EXERCISE GOAL:
When you come to the line with "Click the Time spent gauge icon", begin repeating; continue exactly through the final line of the records and include nothing from before.

THE DATA:
★ ★ ★ ★ ★

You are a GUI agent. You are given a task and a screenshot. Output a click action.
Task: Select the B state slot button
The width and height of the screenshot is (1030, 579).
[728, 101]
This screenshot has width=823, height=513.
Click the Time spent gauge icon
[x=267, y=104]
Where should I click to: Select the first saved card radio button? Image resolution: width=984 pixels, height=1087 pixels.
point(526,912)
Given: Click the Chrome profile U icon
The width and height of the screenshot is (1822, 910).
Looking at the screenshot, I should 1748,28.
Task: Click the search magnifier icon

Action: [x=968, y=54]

★ ★ ★ ★ ★

RESPONSE AREA:
Click the Time spent gauge icon
[x=267, y=104]
Where should I click to: Select the first saved card radio button? Image resolution: width=984 pixels, height=1087 pixels.
point(526,912)
Given: Click the Chrome profile U icon
The width and height of the screenshot is (1822, 910).
Looking at the screenshot, I should 1748,28.
Task: Click the search magnifier icon

Action: [x=968, y=54]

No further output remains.